HSBC strategist Jose Rasco tells Yahoo Finance Live there are two potential headwinds coming out of Washington to kick off the year: the start of the 2024 election process and another scramble to avert a government shutdown.

To be sure, there are a host of elements that market experts are keeping an eye on in 2024 beyond January.

Here are three in particular shared with Yahoo Finance.

Be complacent at your own risk, pros are generally warning.

Steve Sosnick quote cardSteve Sosnick quote card

Steve Sosnick quote card

1. Watch earnings and the subsequent economic message

Tom Essaye, founder of Sevens Report Research: “I agree the timing of [rate] cuts is a big one that people are focused on, but there are two others I think are equally as important.

First is earnings. Reports recently haven’t been good, and if disinflation turns into a headwind for corporate profits, that could be a surprise in early 2024 because markets have priced in solid earnings growth in 2024.

Second, what if the slowdown is worse than feared? For anyone who has been through previous Fed rate cut cycles, they usually don’t end well for stocks. Yes, it’s possible that this time is different and I agree there are unique circumstances coming from the pandemic, but the complacency towards a gradual slowdown is something that we need to watch early in the New Year.”

2. Will the Magnificent Seven still lead the market?

Keith Lerner, co-chief investment officer of Truist: “For markets, the broadening rally story vs. Magnificent 7 theme continues. The market cap vs. equal weight and small-caps (the latter of which has improved) should be watched.

That has implications for the success of active managers who had a challenging year … but over the last three months, more than 50% of stocks within the S&P 500 are now beating the index.

Tech dominance or lack thereof has implications for investing in general. Tech is a much larger allocation in large caps vs small-caps and U.S. has a lot more tech than Europe … so the fate of tech has far-reaching implications.”
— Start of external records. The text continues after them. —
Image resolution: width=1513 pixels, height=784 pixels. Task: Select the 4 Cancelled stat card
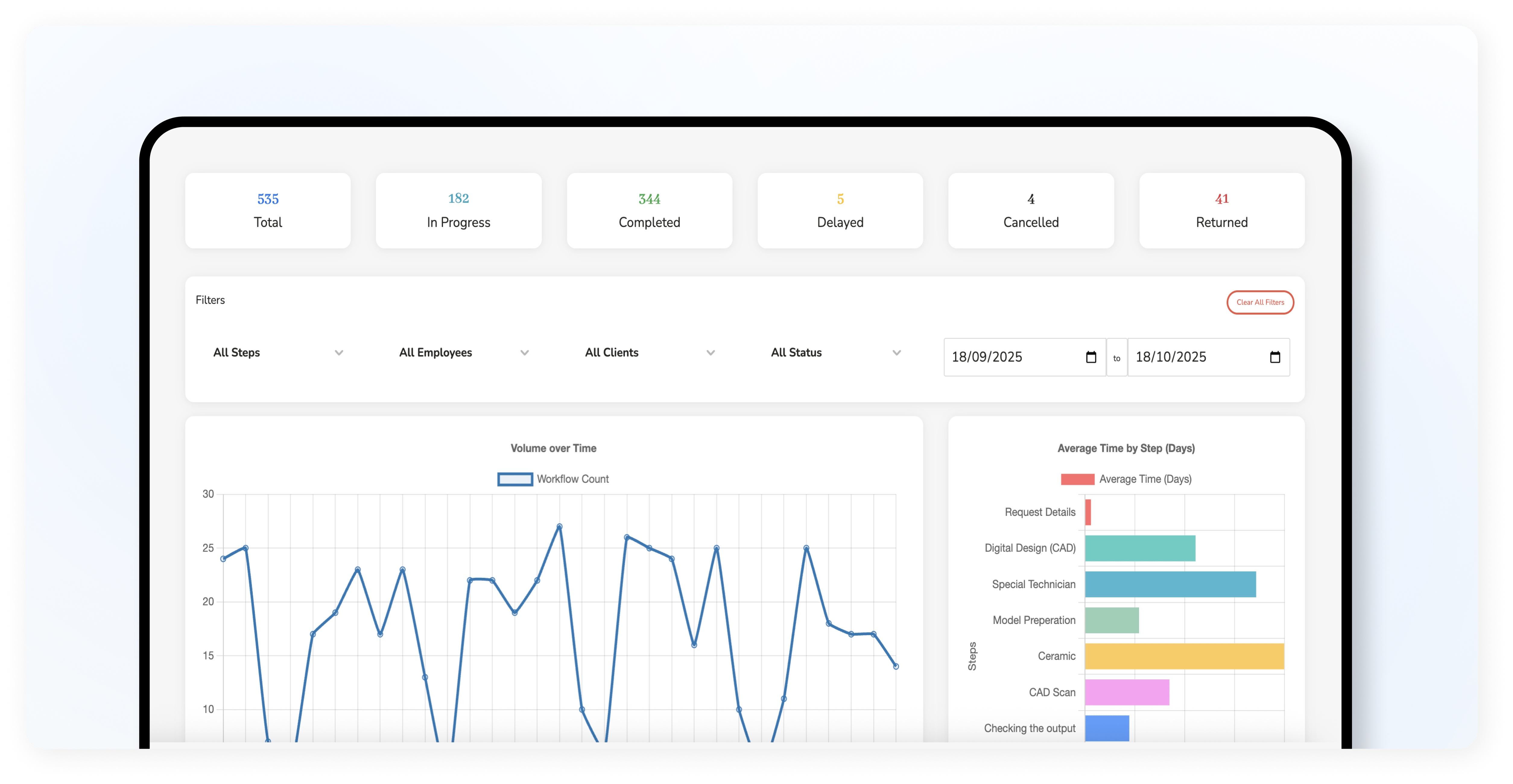tap(1031, 210)
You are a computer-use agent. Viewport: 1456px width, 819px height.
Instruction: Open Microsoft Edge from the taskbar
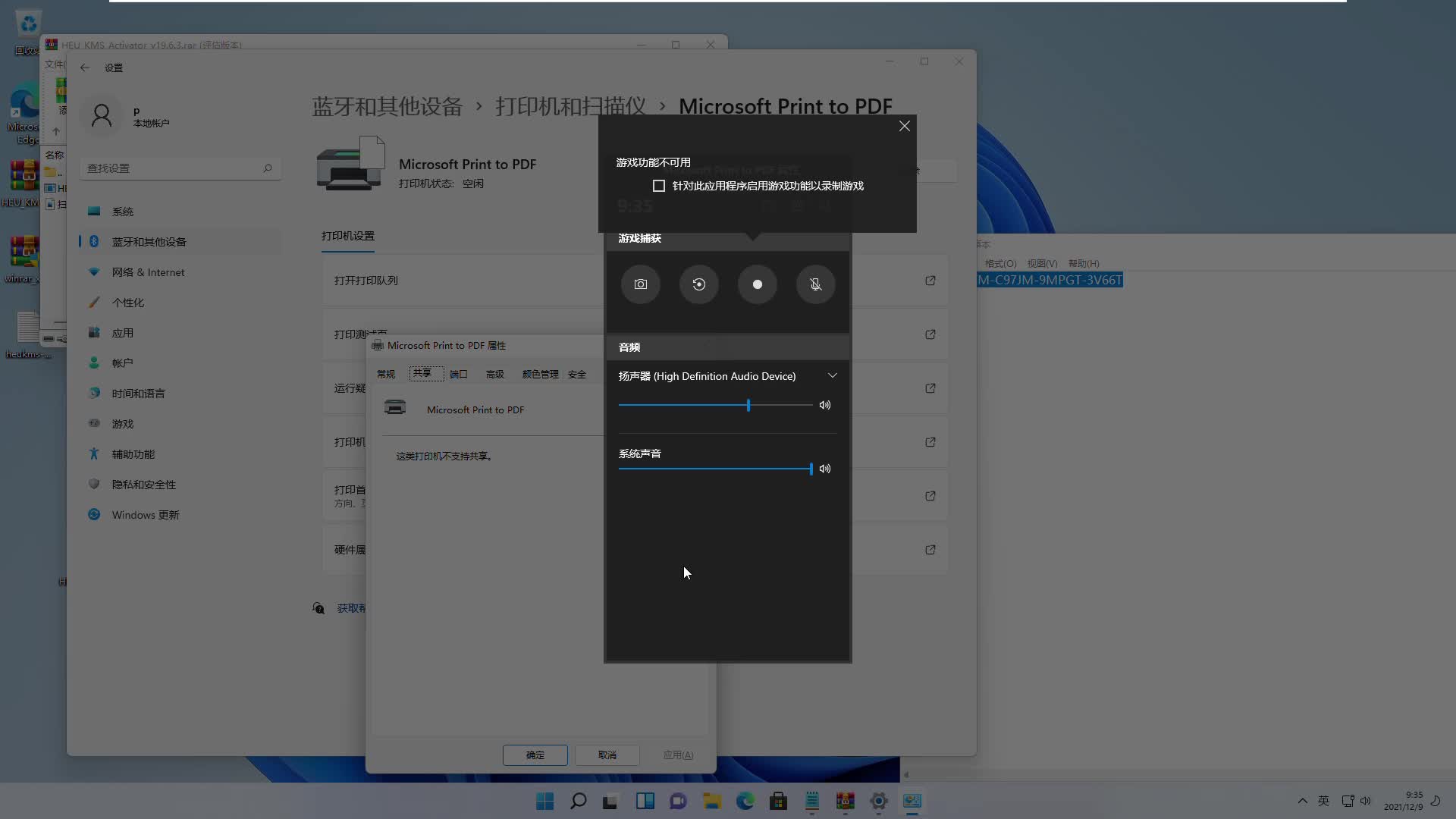745,801
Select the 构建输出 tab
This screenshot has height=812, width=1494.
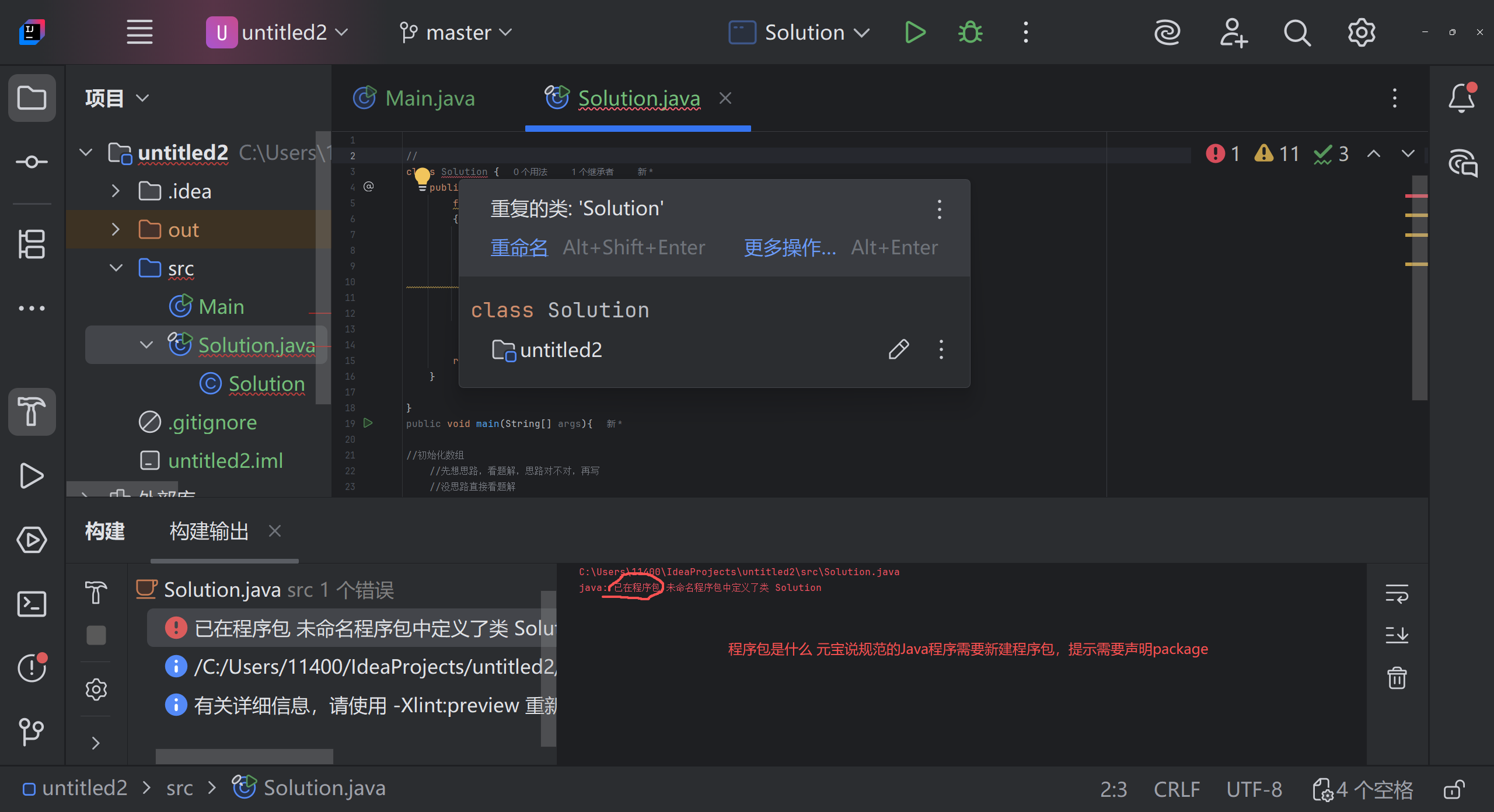coord(209,531)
3. Deciding who is right in the markets

Steve Sosnick, chief strategist at Interactive Brokers: “For me, the most important question that we need to resolve is who is correct: equity investors expecting a soft landing that allows for solid earnings growth, or fixed income markets that are implying something worse?

Let’s stipulate that the Fed has indeed announced a pivot, and that the battle against inflation, if not yet fully won, is close to over. Thus, if the economy is decent, two to four rate cuts seems appropriate. Why then are Fed Funds futures expecting six rate cuts? If the Fed needs to cut six times — in an election year, mind you — the reason wouldn’t be a good one. Remember also that we still have a roughly 40-50 basis points inversion between 2-and 10-year yields. Those are screaming hard landing. The fact that leading economic indicators has been below zero for over a year doesn’t help.

So, the markets have to sort this out over the next few months. If the landing is indeed a very soft one, rate expectations need to move higher, putting a headwind on valuations. If the landing is a hard one, it will be hard to justify the ~10% earnings growth that is priced in. If a Goldilocks scenario does indeed come about, then the current rally can continue unabated. If we’re either too hot or too cold, the current ‘everything rally’ will need to take a breather (or more).”